***** Dataset entries *****
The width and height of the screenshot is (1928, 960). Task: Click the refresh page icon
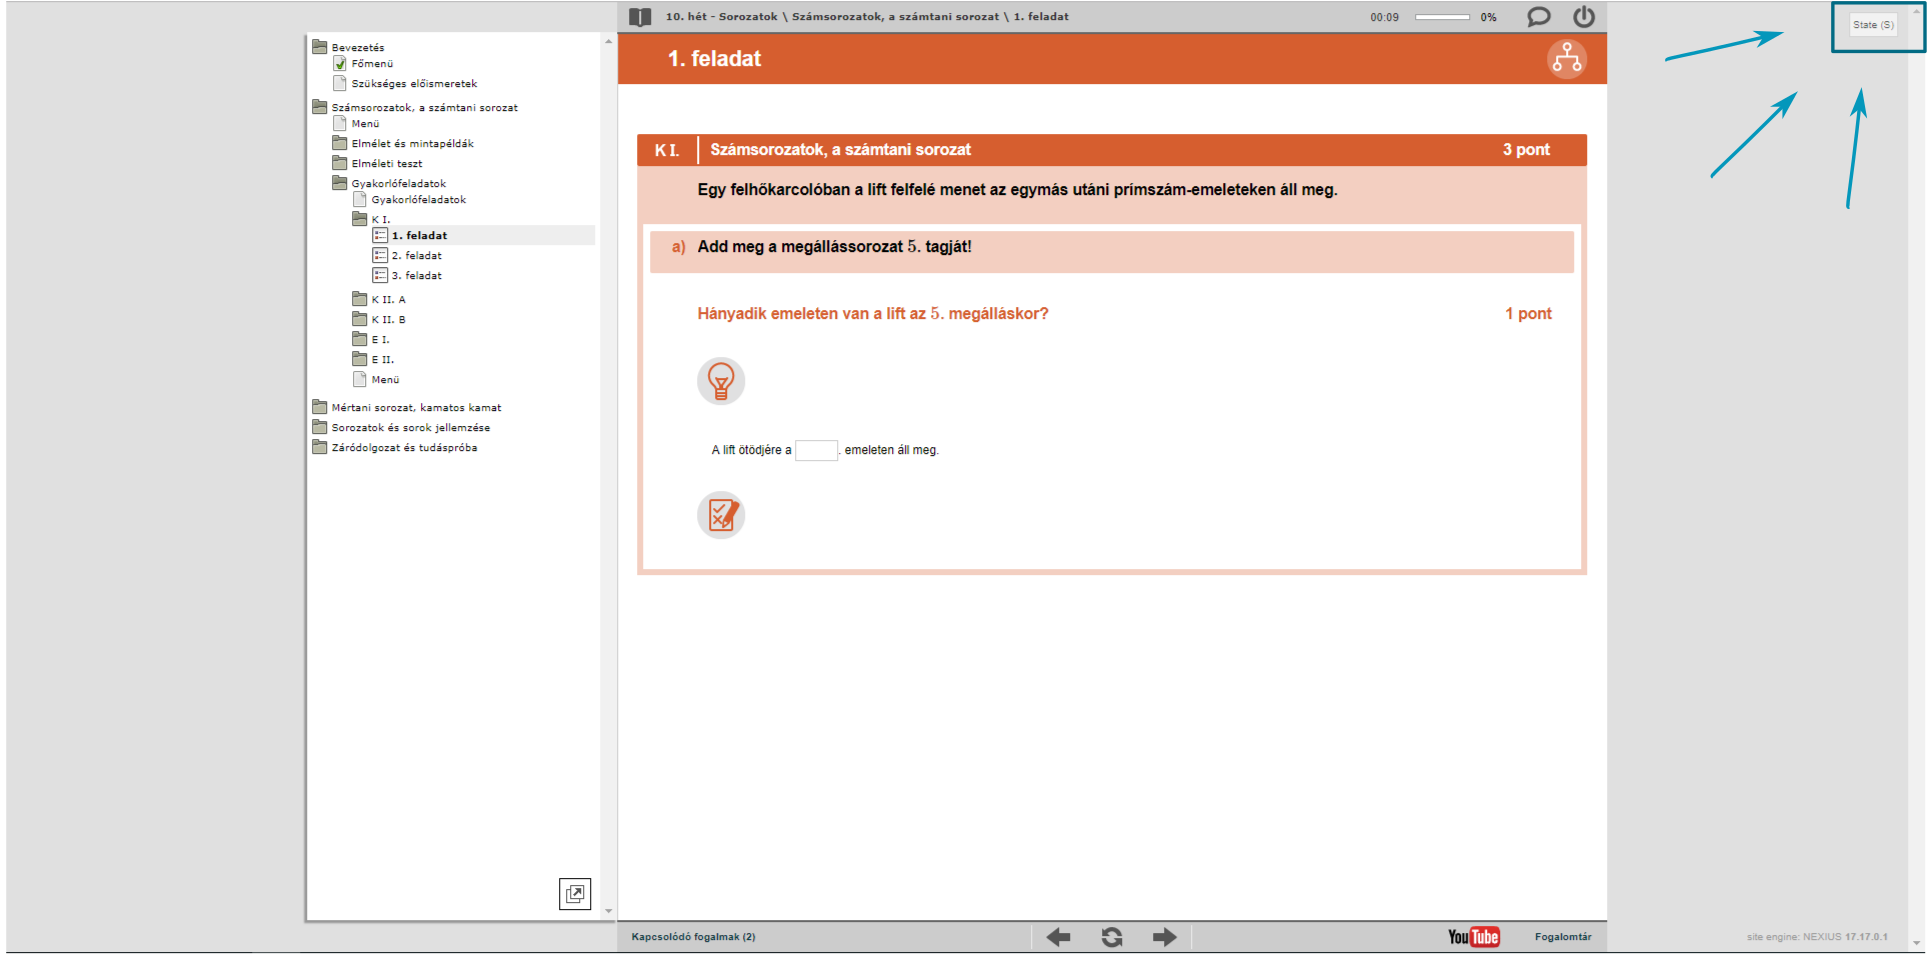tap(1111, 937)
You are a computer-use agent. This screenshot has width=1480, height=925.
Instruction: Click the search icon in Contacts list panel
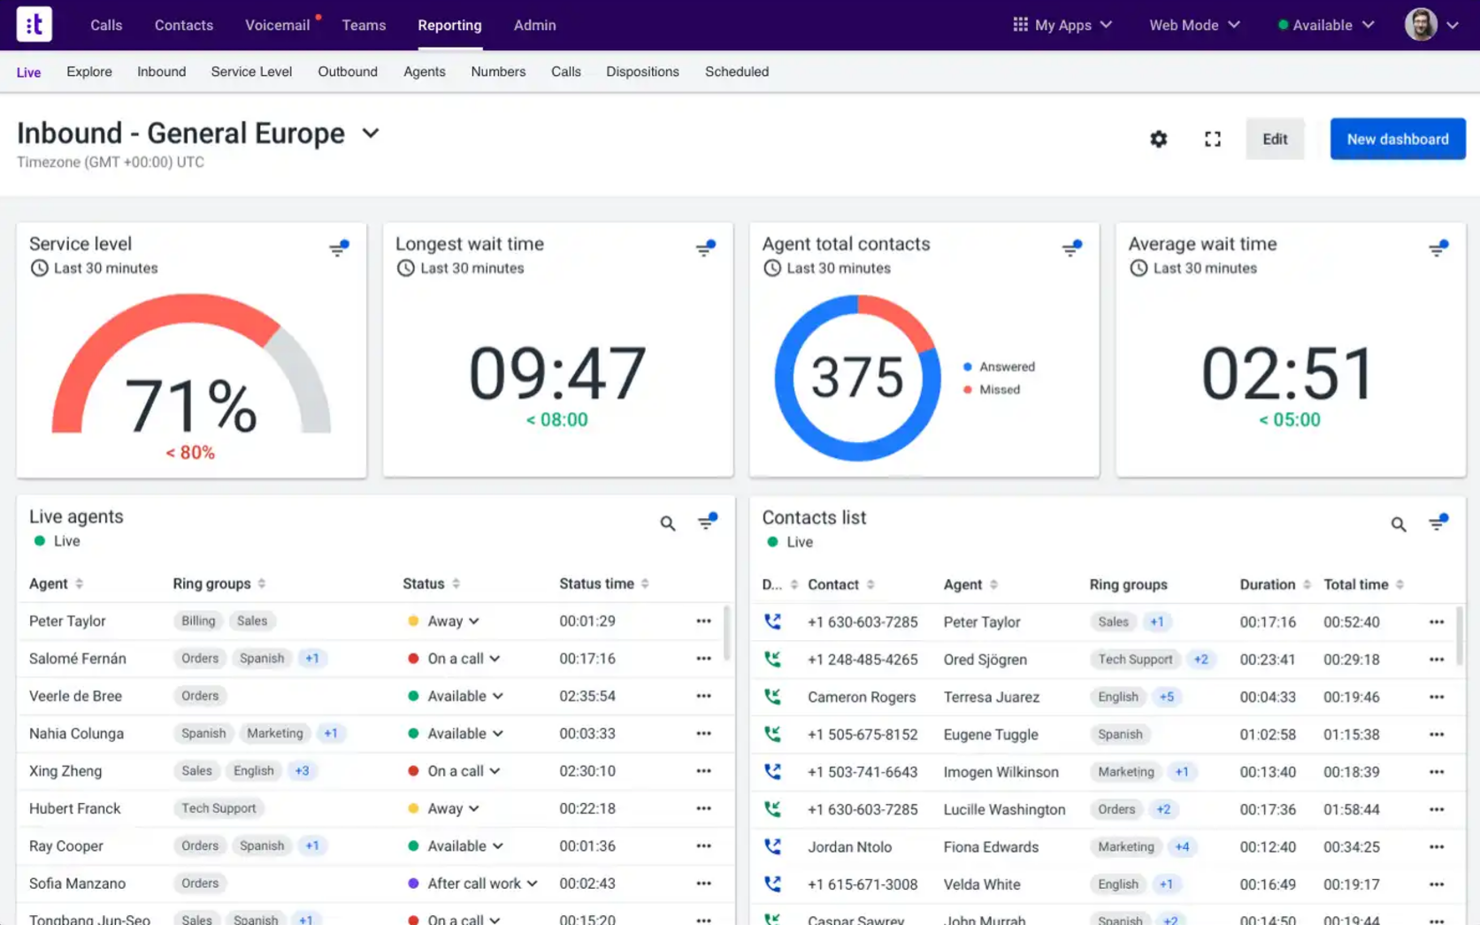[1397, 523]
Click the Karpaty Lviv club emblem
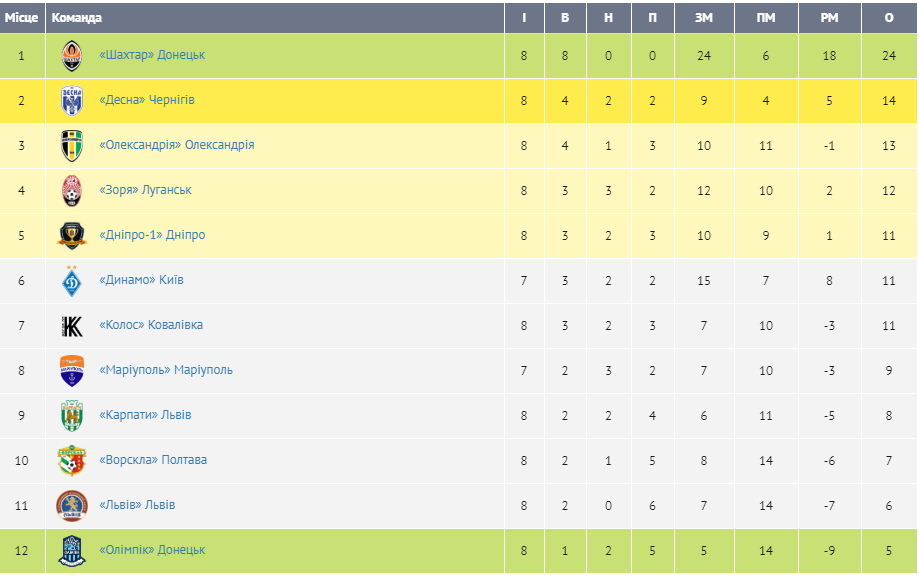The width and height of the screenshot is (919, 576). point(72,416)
*****
• Problem description: Can you print all of the rows above word for word, leaving out the pictures?

• Answer for this exercise:
The width and height of the screenshot is (1928, 960). Task: Click the refresh page icon
tap(1111, 937)
You are a computer-use agent. This screenshot has width=1480, height=925.
Instruction: Click the search icon in Contacts list panel
[1397, 523]
Click the Karpaty Lviv club emblem
The width and height of the screenshot is (919, 576). point(72,416)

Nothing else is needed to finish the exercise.